I am using the book, "Introduction to Electrodynamics, by Griffith" and it asks the following question.
Calculate the line integral of the function $\vec{f}(\vec{v}) = 2x^3\hat{x} - yx \hat{y} + x^2\hat{z}$ from the origin to the point $(1,1,1)$ by three different routes:
$$a.) \ (0,0,0)\to (1,0,0)\to (1,1,0)\to (1,1,1)$$ $$b.) \ (0,0,0)\to (0,0,1)\to (0,1,1)\to (1,1,1)$$ $$c.) \text{ The direct straight line}$$
For $a$ I got the following:
$$\text{From } (0,0,0)\to (1,0,0) : y=z=0 \therefore \int f\cdot dl = \int^1_0 2x^3dx = \frac{1}{2}$$ $$\text{From } (1,0,0)\to (1,1,0) : x=1, z=0, y: 0\to 1 \therefore \int f\cdot dl = \int^1_0 yxdy = \int^1_0 ydy =- \frac{1}{2}$$ $$\text{From } (1,1,0)\to (1,1,1) : x=y=1, z=0\to 1 \therefore \int f\cdot dl = \int^1_0 x^2dz = \int^1_0 dz =1$$
Thus $a = 1$.
For $b$ I got the following:
$$\text{From } (0,0,0)\to (0,0,1) : x=y=0, z: 0\to 1 \therefore \int f\cdot dl = \int^1_0 x^2dz = 0$$ $$\text{From } (0,0,1)\to (0,1,1) : x=0, z=1, y: 0\to 1 \therefore \int f\cdot dl = \int^1_0 yxdy = 0$$ $$\text{From } (0,1,1)\to (1,1,1) : z=y=1, x=0\to 1 \therefore \int f\cdot dl = \int^1_0 2x^3dx = \frac{1}{2}$$
Thus $b = 1/2$.
For $c$ not sure what they mean by direct straight line? Also, will like to know if I my calculations for $a$ and $b$ are correct?

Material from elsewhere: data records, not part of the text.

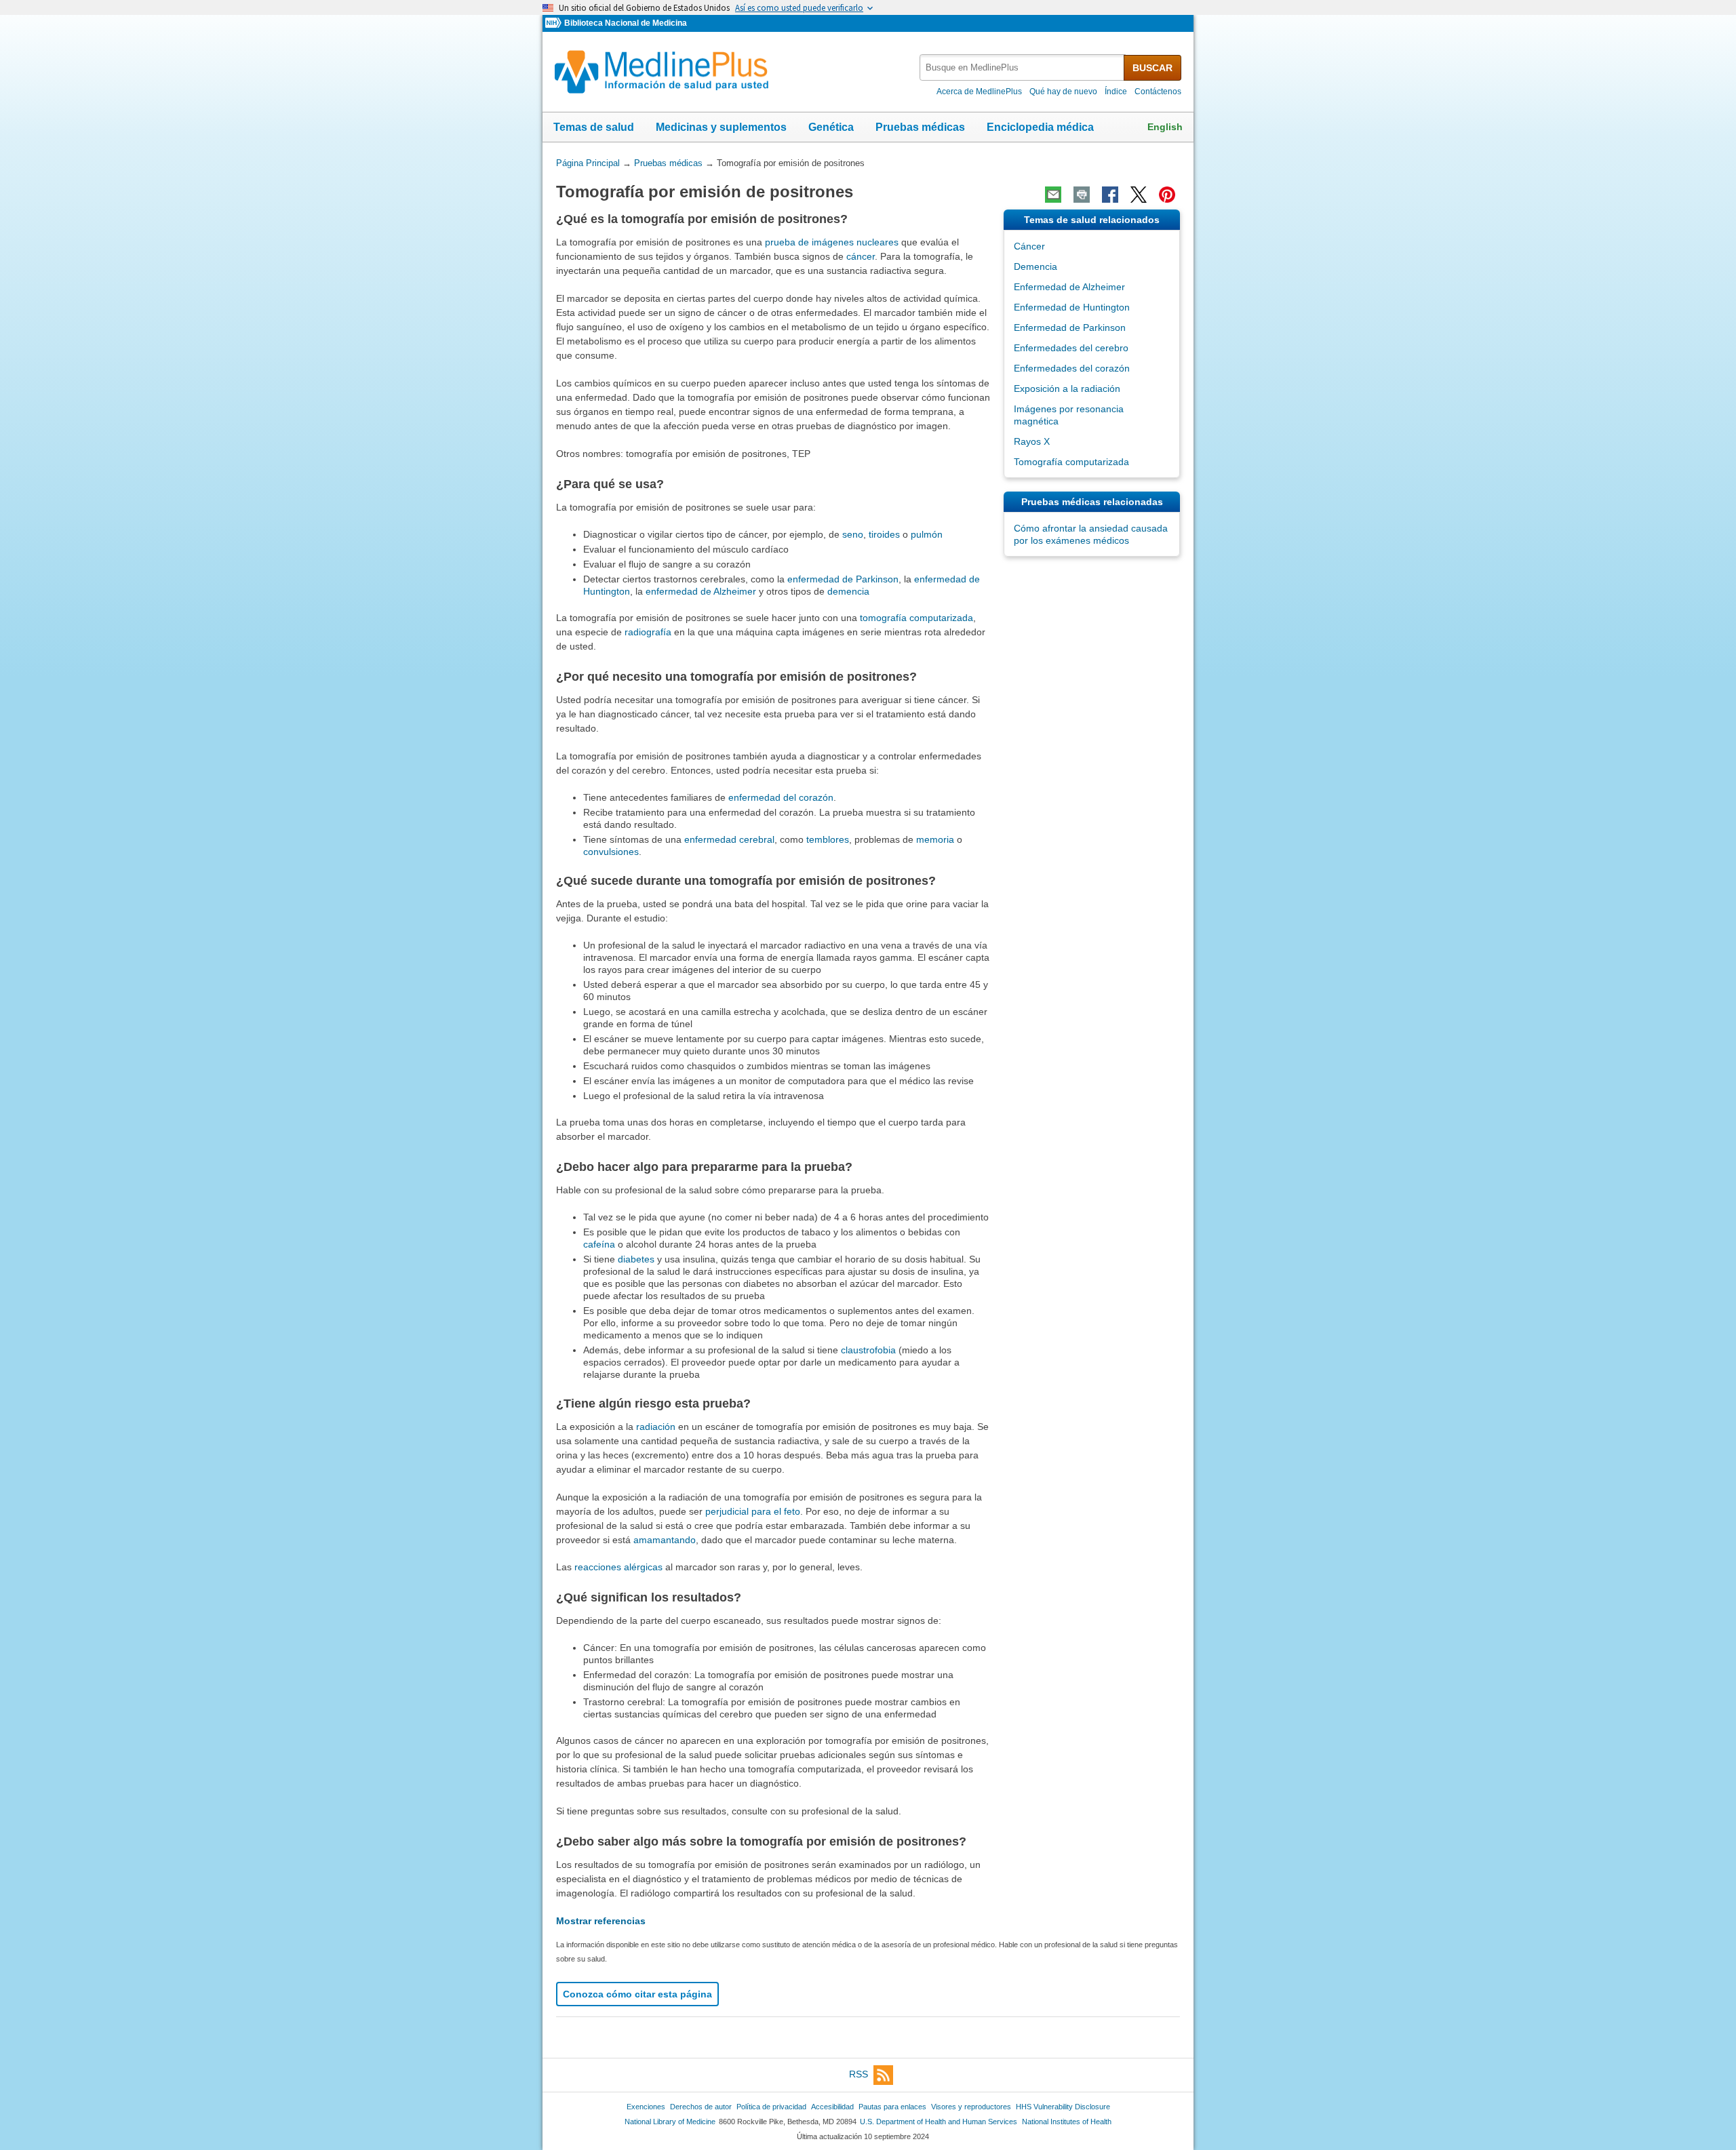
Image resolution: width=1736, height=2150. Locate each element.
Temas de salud (593, 127)
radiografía (648, 631)
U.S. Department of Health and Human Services (938, 2121)
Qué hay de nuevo (1063, 91)
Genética (831, 127)
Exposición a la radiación (1067, 388)
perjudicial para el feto (752, 1511)
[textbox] (1023, 67)
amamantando (664, 1539)
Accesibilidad (832, 2107)
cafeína (599, 1244)
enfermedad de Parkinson (843, 579)
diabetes (636, 1259)
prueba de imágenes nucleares (832, 242)
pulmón (927, 534)
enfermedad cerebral (729, 839)
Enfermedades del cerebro (1071, 347)
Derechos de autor (701, 2107)
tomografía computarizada (916, 617)
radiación (655, 1426)
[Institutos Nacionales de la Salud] (554, 23)
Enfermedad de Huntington (1072, 307)
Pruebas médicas (920, 127)
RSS (858, 2074)
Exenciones (646, 2107)
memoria (935, 839)
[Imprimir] (1081, 194)
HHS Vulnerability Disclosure (1063, 2107)
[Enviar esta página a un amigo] (1053, 194)
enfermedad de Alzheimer (701, 591)
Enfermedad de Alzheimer (1069, 286)
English (1165, 126)
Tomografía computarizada (1071, 461)
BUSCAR (1152, 67)
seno (852, 534)
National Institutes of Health (1066, 2121)
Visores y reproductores (971, 2107)
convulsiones (611, 851)
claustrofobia (868, 1350)
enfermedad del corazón (780, 797)
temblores (827, 839)
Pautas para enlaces (892, 2107)
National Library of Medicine (670, 2121)
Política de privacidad (771, 2107)
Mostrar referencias (601, 1920)
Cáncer (1029, 246)
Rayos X (1032, 441)
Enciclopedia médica (1040, 127)
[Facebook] (1110, 194)
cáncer (860, 256)
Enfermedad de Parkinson (1070, 327)
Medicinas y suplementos (721, 127)
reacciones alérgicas (618, 1566)
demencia (848, 591)
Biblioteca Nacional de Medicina (625, 23)
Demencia (1035, 266)
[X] (1138, 194)
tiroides (884, 534)
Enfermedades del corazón (1072, 368)
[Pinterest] (1167, 194)
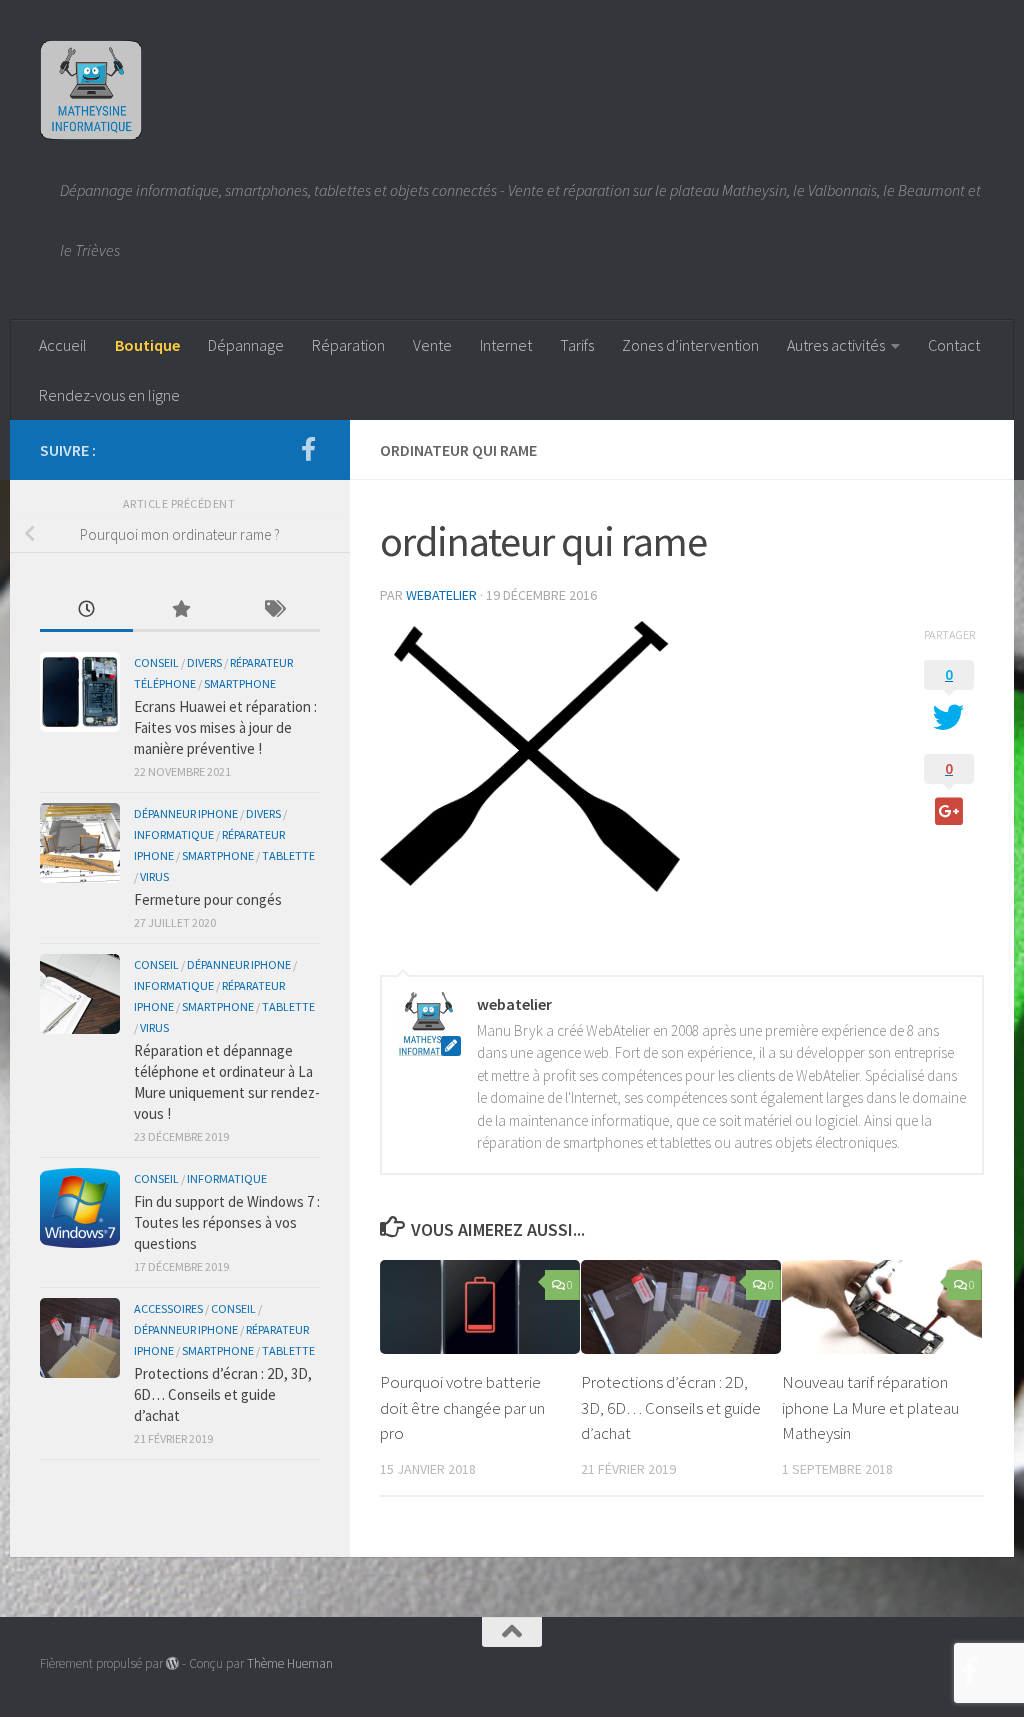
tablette (288, 855)
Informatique (174, 834)
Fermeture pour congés (208, 899)
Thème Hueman (290, 1663)
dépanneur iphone (186, 813)
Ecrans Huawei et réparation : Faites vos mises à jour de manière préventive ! (225, 727)
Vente (432, 345)
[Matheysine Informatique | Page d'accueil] (91, 90)
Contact (954, 345)
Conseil (156, 662)
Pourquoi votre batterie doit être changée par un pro (462, 1407)
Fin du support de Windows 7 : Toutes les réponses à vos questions (227, 1222)
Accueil (63, 345)
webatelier (441, 595)
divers (204, 662)
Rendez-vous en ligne (109, 395)
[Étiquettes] (273, 610)
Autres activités (836, 345)
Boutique (147, 345)
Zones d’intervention (690, 345)
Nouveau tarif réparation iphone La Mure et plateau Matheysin (870, 1407)
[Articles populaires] (179, 610)
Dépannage (246, 345)
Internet (506, 345)
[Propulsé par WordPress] (172, 1663)
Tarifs (577, 345)
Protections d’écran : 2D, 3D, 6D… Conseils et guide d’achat (671, 1407)
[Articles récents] (86, 610)
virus (154, 876)
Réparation (348, 345)
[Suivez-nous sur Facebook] (308, 449)
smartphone (240, 683)
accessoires (168, 1308)
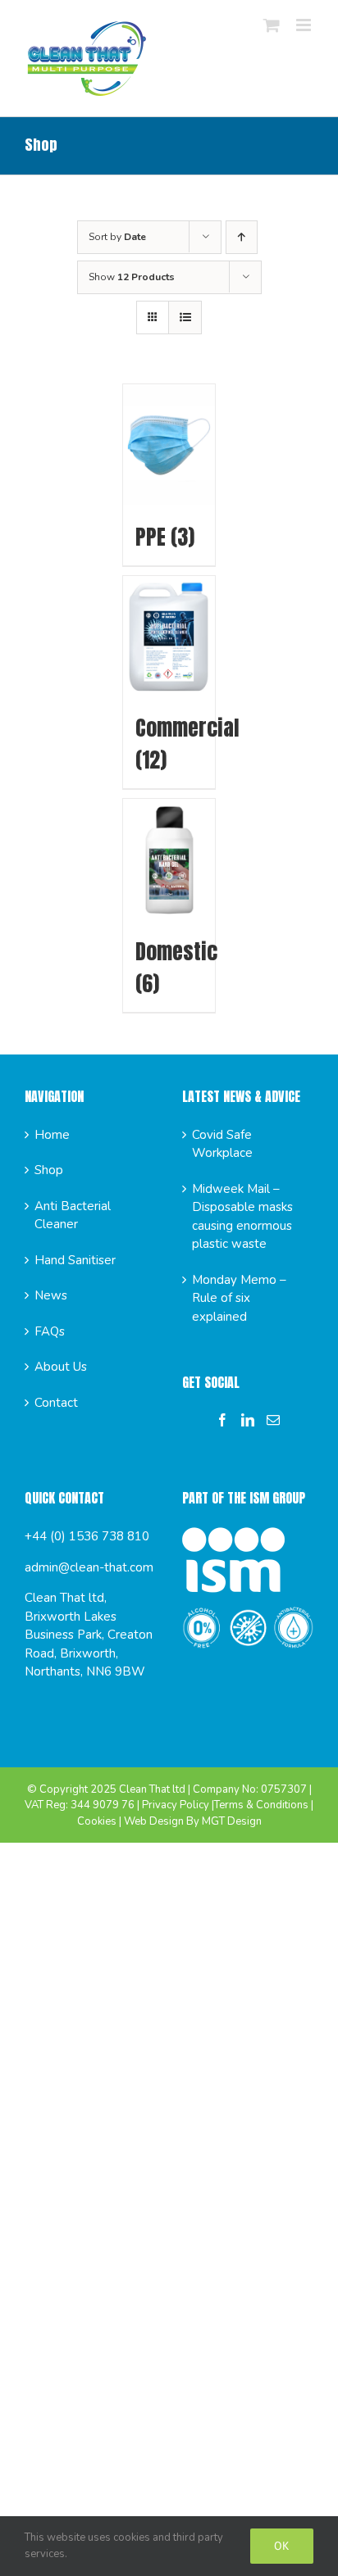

$$y=x, z=x, dz=dx, dy=dx$$ $$x=y=z \implies :0\to 1$$ thus the limits is from $0$ to $1$ $$\therefore \int^1_0 2x^3dx - x^2dx+x^2dx = \int^1_0 2x^3dx = 1/2$$
For parts a and b, you need to add together the pieces of the trajectories
For part c, on the trajectory from $(0,0,0)$ to $(1,1,1)$ you have $x=y=z$ at any point, and $d\vec l$ pointing along $\hat x+\hat y+\hat z$: $$d\vec l=|dl|\frac {1}{\sqrt3}(\hat x+\hat y+\hat z)$$ The limits of integration are from $0$ to $\sqrt 3$.